Methodologically, the findings from this study demonstrate the value of both thematic and lexical analyses. Thematic analysis, which was relatively researcher-driver, helped to reveal the relevance of agency [8], institutional [92], and situated change theories [9]. The researchers applied these lenses to the research material to understand their bearing. Lexical analysis, which was relatively machine-driven, served to verify these findings. Relatively devoid of the researchers’ values and assumptions, it helped to critique the inferences drawn from the thematic analysis and avert ill-informed conclusions – this is particularly because the analyses focus on what participants said, rather than a researcher’s (hopeful) interpretation.

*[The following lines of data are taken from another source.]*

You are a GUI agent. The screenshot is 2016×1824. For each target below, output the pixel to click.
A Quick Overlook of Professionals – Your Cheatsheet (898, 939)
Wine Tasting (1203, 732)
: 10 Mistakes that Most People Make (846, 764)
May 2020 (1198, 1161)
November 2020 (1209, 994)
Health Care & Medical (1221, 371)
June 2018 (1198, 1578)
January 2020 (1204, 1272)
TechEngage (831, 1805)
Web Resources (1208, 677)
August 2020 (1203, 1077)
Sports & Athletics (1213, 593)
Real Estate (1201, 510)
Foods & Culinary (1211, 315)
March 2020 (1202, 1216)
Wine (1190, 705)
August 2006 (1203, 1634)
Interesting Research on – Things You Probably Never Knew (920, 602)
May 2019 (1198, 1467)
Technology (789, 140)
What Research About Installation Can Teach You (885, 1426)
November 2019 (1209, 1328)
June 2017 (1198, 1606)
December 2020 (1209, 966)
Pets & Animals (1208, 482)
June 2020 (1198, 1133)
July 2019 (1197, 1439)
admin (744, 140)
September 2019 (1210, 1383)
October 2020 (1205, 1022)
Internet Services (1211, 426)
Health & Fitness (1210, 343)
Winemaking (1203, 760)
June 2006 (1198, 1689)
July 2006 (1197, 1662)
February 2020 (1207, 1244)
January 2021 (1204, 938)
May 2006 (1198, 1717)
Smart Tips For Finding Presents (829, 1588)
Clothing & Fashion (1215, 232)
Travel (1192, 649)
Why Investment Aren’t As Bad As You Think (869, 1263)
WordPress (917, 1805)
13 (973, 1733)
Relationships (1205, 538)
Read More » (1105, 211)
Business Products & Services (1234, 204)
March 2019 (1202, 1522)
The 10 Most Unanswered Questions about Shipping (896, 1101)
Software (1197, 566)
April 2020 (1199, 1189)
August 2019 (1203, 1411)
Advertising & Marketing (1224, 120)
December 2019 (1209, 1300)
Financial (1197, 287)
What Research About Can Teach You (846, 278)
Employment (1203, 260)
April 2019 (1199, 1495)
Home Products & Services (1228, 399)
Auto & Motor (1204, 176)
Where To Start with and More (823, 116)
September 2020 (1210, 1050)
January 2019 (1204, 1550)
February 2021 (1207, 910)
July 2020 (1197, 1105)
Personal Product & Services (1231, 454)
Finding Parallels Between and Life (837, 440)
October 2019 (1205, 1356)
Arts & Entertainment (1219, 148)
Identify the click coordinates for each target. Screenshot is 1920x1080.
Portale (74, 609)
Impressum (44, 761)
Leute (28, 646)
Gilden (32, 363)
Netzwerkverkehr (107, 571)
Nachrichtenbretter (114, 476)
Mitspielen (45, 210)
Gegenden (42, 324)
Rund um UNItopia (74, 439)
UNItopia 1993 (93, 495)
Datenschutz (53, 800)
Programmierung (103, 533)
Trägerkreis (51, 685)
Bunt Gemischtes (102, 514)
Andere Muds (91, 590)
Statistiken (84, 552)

For instance, manually coding the research material helped to reveal the influence of time on clinical practices. Time shaped patient consultations, professional development, and the delivery of evidence-based care. These findings complemented the lexical analyses, which did not speak to the significance of time in the same way. Similarly, the lexical analyses help to focus attention on particular GP characteristics, like years of experience. This was achieved by seeding concepts of theoretical importance – namely, ‘clinical knowledge’ and ‘clinical practice’ – and tagging the research material to isolate areas of conceptual significance. This approach helped to understand how the discourse was associated with ‘clinical knowledge’ and ‘clinical practice’ and draw attention to concepts that had particular analytical value, all while reducing researcher-bias. The value of both manual coding and lexical mapping reflects previous research [93].

Despite the value of the findings presented in this article, two limitations deserve mention. First, because GPs were self-selected, there is no claim they constitute a representative sample of primary care clinicians. Second, the reliance on interview transcripts limits the lifespan of the identified findings, particularly because of the potential for social desirability bias.

Conclusions

Notwithstanding the aforesaid limitations, this study is important for theoretical, methodological, and practical reasons. Theoretically, this study is the first to examine knowledge translation using a framework premised on agency, institutional, and situated change theories. It revealed that the use of clinical information and the delivery of evidence-based sexual healthcare are shaped by the agent (i.e., the GP) and the institution (i.e., their profession and the organisation they are affiliated with); furthermore, the influence of the agent and the institution can be subtle. This finding helps to strengthen an area of research that is largely atheoretical. Related to this, lessons garnered from this study have potential relevance further afield. Methodologically, this study highlights the complementary value of researcher-driven and researcher-guided analysis of qualitative research material. Each revealed different understandings of knowledge translation processes. Practically, this study unveils opportunities to facilitate knowledge translation. More specifically, it suggests that one-off, stand-alone initiatives to promote evidence-based care are likely to have limited impact. Rather, efforts to shape clinician practices should accommodate the potential interrelated influence of the agent and the institution – furthermore, they should recognise that change can be ever so subtle. These findings are particularly timely given the pressing need for healthcare that is both effective and efficient.